Prostate cancer prediction using machine learning techniques


  • Kevin Hernández



Prostate cancer, Machine learning, Feature selection


Prostate cancer (PCa) is currently the most frequently diagnosed cancer in men in industrialized nations and ranks as the second leading cause of male cancer-related deaths globally, early detection is crucial. Originating in the walnut-shaped gland beneath the bladder, PCa poses a significant risk when not identified in its early stages. The diagnostic process, requiring expertise from radiologists, pathologists, and physicians, is time-consuming and introduces variability, potentially leading to delayed or incorrect diagnoses. This underscores the need for efficient and reliable diagnostic tools in addressing the escalating challenge of PCa diagnosis.This study addresses the critical challenge of PCa diagnosis by employing a comprehensive approach involving feature selection methods and model performance evaluation. Utilizing a PCa dataset from Kaggle, consisting of 100 patient observations with eight independent features and a binary diagnosis result, the study explores the nuanced nature of feature relevance in PCa classification. Comparative analyses of Principal Component Analysis (PCA) and ReliefF feature selection methods reveal the limitations of PCA's emphasis on a dominant feature, while ReliefF, incorporating a distributed set of features, demonstrates improved model accuracy and stability. The Random Forest (RF) model, selected through meticulous parameter tuning, achieves an impressive 95% accuracy by leveraging a substantial number of estimators, limited tree depth, and balanced sample splitting. The findings underscore the crucial interplay between feature selection methods and model parameters in optimizing the accuracy and reliability of PCa classification models. Given the anticipated rise in PCa incidence, this research contributes valuable insights for enhancing diagnostic efficiency and addressing the challenges posed by traditional diagnostic procedures.

══════════

» **Exercise description**:
Answer these questions about the prostate cancer abstract:
(a) How many patient observations are in the Kaggle dataset?
(b) Which two feature selection methods are compared?
(c) What accuracy does the Random Forest model achieve?
This material isn't needed for the work.

» **Input data**:
══════════

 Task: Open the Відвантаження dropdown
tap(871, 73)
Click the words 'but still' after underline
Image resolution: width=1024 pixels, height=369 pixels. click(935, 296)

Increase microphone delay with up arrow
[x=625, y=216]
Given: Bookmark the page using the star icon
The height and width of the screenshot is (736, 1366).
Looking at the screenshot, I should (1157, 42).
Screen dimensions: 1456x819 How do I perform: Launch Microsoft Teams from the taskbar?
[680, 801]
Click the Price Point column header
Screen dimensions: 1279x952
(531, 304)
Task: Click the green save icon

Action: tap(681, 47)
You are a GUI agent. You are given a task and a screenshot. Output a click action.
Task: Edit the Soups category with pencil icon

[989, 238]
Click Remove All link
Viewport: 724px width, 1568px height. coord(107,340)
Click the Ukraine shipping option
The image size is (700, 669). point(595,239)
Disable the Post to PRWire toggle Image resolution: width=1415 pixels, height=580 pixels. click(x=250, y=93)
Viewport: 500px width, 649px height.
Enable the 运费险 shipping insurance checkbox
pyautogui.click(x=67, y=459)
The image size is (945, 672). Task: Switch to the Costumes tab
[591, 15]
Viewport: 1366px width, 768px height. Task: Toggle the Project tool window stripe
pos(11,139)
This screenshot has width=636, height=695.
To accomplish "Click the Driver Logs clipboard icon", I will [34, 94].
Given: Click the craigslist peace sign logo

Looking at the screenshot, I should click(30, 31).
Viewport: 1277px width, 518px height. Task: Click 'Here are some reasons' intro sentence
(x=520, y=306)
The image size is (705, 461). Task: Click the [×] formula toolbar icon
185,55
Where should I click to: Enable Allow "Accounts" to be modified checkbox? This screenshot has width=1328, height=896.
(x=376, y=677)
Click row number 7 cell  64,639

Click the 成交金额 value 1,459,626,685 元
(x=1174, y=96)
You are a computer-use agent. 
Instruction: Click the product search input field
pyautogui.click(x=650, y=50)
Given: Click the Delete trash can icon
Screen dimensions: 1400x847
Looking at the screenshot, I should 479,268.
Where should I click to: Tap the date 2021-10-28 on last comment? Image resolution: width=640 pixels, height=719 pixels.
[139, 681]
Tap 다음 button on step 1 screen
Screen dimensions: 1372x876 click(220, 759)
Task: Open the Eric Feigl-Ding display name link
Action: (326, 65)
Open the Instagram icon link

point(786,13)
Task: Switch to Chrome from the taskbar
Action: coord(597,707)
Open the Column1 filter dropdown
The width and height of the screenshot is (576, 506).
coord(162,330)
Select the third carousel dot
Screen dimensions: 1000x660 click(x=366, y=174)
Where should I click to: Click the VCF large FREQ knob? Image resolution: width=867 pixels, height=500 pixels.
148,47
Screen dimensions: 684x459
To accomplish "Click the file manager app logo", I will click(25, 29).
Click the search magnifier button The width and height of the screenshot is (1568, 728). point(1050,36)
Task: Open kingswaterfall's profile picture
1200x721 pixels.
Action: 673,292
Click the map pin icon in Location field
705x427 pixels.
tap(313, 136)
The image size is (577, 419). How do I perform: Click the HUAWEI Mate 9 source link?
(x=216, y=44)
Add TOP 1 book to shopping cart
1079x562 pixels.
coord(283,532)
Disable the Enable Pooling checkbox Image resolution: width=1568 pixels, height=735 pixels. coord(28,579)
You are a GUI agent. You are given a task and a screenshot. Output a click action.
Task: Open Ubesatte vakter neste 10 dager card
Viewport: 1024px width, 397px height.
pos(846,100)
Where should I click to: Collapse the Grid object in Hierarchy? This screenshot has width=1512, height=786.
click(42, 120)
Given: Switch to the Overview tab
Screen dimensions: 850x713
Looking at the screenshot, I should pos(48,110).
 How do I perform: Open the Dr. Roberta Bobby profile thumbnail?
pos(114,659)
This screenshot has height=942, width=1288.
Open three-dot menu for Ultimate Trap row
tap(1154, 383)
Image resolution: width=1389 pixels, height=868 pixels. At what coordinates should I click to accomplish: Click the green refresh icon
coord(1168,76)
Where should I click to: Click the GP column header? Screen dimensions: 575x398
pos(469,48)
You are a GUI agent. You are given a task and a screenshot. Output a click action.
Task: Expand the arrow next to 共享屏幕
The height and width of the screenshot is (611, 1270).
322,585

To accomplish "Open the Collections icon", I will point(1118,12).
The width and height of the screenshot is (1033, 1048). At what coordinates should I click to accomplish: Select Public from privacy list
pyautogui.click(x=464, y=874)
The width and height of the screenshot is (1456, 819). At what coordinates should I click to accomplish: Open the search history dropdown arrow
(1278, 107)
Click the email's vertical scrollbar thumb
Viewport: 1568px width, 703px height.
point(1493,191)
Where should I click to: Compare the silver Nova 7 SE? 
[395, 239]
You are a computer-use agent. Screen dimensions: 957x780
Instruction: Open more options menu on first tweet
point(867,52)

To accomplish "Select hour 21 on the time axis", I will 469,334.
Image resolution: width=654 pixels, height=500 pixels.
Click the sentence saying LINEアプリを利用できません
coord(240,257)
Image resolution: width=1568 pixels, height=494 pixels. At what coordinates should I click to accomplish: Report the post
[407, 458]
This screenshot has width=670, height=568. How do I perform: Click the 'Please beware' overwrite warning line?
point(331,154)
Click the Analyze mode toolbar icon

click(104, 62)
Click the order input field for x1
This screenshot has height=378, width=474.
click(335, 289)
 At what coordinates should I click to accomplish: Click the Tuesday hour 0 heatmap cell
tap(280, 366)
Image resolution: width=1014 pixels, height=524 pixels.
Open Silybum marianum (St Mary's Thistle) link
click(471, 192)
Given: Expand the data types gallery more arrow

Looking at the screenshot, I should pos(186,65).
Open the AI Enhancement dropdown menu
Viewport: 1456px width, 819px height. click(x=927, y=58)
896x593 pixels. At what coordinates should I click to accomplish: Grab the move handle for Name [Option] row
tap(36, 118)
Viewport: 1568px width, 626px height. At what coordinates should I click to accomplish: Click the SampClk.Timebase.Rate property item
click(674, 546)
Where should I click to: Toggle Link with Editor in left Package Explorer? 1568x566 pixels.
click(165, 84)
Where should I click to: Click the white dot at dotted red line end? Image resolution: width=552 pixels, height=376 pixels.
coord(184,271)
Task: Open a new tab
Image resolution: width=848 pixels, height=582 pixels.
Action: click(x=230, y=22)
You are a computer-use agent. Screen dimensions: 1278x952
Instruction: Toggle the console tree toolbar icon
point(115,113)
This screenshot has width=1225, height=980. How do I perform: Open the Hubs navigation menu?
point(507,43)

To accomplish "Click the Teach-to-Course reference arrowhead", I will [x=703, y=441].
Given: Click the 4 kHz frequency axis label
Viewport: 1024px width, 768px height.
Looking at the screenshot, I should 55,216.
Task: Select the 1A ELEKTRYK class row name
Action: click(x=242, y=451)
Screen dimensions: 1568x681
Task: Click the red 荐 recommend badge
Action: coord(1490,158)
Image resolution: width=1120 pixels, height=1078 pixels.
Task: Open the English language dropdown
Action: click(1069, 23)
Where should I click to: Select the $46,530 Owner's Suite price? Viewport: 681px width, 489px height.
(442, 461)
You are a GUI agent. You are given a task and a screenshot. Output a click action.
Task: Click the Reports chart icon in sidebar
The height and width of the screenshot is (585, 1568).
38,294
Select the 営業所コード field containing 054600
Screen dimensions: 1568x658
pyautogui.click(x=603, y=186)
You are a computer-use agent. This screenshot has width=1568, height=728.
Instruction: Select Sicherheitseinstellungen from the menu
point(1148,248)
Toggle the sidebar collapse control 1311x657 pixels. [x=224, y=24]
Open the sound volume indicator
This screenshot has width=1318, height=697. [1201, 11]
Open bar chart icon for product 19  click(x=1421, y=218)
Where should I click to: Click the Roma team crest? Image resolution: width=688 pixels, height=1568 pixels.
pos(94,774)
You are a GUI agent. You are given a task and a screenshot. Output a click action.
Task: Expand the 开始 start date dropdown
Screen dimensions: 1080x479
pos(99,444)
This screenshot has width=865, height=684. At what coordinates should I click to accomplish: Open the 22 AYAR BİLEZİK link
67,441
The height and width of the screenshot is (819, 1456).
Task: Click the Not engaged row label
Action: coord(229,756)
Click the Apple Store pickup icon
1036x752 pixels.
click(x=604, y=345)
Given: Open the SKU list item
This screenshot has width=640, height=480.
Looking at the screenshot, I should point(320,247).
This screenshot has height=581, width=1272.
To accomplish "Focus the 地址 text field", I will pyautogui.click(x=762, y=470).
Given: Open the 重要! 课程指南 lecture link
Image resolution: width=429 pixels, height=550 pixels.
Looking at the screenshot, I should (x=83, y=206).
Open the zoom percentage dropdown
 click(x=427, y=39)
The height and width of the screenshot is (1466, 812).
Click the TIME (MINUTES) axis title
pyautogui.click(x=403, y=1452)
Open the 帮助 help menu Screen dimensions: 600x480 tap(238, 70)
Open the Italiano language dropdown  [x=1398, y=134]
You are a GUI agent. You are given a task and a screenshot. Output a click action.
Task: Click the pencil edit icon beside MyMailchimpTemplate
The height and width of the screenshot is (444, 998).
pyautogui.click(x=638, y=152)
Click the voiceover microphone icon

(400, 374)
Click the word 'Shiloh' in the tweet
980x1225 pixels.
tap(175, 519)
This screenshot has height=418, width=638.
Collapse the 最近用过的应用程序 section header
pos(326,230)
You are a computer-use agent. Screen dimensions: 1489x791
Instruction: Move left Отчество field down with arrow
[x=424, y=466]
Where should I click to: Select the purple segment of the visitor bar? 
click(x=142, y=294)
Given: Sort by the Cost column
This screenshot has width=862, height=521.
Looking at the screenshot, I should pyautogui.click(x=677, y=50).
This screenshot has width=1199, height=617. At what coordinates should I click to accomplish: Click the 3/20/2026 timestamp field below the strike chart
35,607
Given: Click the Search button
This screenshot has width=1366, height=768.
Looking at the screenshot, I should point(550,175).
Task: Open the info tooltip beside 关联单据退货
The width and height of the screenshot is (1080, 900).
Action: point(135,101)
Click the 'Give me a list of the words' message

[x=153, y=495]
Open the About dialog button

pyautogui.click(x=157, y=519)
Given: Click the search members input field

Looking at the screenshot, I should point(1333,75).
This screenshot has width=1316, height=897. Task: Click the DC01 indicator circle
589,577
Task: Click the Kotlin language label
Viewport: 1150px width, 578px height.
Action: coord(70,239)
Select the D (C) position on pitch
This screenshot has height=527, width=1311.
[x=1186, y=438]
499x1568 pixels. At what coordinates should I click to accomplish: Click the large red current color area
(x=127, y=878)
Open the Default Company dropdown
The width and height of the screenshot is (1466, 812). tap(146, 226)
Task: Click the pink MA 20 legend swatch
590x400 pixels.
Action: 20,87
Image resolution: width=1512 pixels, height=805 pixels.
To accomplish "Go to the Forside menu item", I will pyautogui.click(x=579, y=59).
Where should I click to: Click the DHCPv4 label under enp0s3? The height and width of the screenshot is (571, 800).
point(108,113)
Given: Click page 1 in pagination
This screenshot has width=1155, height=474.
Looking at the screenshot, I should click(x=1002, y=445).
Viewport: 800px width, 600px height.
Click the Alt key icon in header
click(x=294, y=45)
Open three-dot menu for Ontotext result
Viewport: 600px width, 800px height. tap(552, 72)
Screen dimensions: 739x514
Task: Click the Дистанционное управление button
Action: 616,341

══════════

» **Response**:
(a) 100
(b) Principal Component Analysis (PCA) and ReliefF
(c) 95%